Víctor
Hugo Díaz, No tocar
Cuarto Propio, Santiago, 2003, 42 páginas.
Por
Cristián Gómez O.
Revista
Mapocho N°58, Segundo Semestre 2005.
Con su cuarto libro bajo el brazo, Víctor Hugo Díaz
se nos presenta haciendo gala de la privilegiada fragilidad de su
palabra. En esta nueva entrega, el autor de La comarca de los senos
caídos, Doble vida y Lugares de uso, nos
abre la puerta a materiales o bien no tratados en sus publicaciones
anteriores, o vistos sólo superficialmente.
Lo nuevo, entonces, que podemos leer en No tocar tiene que
ver con la forma en que el hablante de
este libro se pone en contacto con la realidad que lo circunda. La
palabra simulacro se nos viene encima con demasiada premura como para
no explicarla primero con algún rodeo. Concepto más
o menos de moda, comodín más o menos útil a la
hora de hablar de la postmodernidad y sus realizaciones artísticas,
la experiencia del simulacro -o precisamente, la falta de ella- nos
remite a esa zona que, gracias a la hipertecnología contemporánea
y la ausencia de una lógica que les otorgue algún sentido
(la mediatización o espectacularización de la realidad
a través de los medios de comunicación y la transparencia
de los signos), parece habitada no por un fantasma que recorra continente
alguno, sino sólo por el cadáver de lo real.

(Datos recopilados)

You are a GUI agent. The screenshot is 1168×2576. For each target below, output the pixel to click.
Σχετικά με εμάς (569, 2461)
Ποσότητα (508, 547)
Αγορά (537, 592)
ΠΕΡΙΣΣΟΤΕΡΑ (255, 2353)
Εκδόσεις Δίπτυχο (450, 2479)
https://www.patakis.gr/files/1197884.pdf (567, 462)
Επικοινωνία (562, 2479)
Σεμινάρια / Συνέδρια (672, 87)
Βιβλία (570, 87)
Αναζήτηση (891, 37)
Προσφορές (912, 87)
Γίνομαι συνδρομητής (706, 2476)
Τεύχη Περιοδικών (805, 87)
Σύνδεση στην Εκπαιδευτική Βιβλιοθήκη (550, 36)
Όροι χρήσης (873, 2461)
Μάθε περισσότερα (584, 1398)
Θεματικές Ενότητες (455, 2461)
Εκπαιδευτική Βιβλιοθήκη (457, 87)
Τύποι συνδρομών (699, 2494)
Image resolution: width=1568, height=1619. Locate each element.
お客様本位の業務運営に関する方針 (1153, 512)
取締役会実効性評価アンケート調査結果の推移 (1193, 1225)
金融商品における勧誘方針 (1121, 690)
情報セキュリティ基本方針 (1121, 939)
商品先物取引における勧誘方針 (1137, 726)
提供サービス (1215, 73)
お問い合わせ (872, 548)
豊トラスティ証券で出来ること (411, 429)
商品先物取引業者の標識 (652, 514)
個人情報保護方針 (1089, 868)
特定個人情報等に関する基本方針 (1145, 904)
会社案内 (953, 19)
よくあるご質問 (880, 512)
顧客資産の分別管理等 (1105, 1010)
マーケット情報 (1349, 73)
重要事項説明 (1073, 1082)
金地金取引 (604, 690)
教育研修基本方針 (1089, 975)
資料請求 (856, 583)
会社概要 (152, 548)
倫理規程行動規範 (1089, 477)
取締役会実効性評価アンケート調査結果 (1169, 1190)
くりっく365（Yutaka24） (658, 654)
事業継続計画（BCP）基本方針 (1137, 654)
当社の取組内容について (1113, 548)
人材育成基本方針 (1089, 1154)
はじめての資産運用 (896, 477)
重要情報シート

■ **Consigna 1**
Transcriba sin cambios los registros: comience en la línea que contiene "取締役会実効性評価アンケート調査結果 (1169, 1190)" y termine con la última línea de los registros, ambas incluidas.
■ **Consigna 2**
Prosiga la reseña del libro No tocar a partir del punto en que termina.

■ **Respuesta 1**
取締役会実効性評価アンケート調査結果 (1169, 1190)
くりっく365（Yutaka24） (658, 654)
事業継続計画（BCP）基本方針 (1137, 654)
当社の取組内容について (1113, 548)
人材育成基本方針 (1089, 1154)
はじめての資産運用 (896, 477)
重要情報シート

■ **Respuesta 2**
Especie de habitantes del mismo país que Alicia, claro que
de su lado B o por lo menos en su versión más pesadillesca
y gore, los paisajes y personajes que pueblan este nuevo libro de
Víctor Hugo Díaz asisten al derrumbe de aquellos símbolos
que antaño tuvieron un sentido unívoco (lo cual también
es cuestionable) y hoy, si no lo han perdido del todo, parece en cualquier
caso trastocado por las actuales circunstancias. Así, por ejemplo,
esas dos ¿amigas? que en Retrato de dos mujeres contemplan
impertérritas, mientras se desenvuelve en una especie de vacío
rutinario la conversación que mantienen mientras almuerzan,
la modificación irreversible del paisaje citadino y, con ello,
la (im)probable memoria que de él tuvieran. Otro poema elocuente
para esta relación fallida con la realidad (la frase la tomo
prestada de la lúcida reseña que Patricia Espinosa escribiera
sobre este mismo libro), Las paredes no tienen oídos,
resume el mismo aire que todo el libro, aire que nos pareciera querer
decir que la mediatización de lo real, para Díaz, es
menos glamorosa que la de los flashes y las portadas de los
mass media; proviene, también, del desgaste y el deterioro
permanentes a que son sometidos los cuerpos en medio de una resignificación
social y simbólica (y en consecuencia, desde un principio,
económica) en el que la realidad existe en tanto existe la
escritura: "Los ladrillos se disponen como las letras en el teclado
(…)/ Al digitar las teclas/ la pared se construye" (pág.
23).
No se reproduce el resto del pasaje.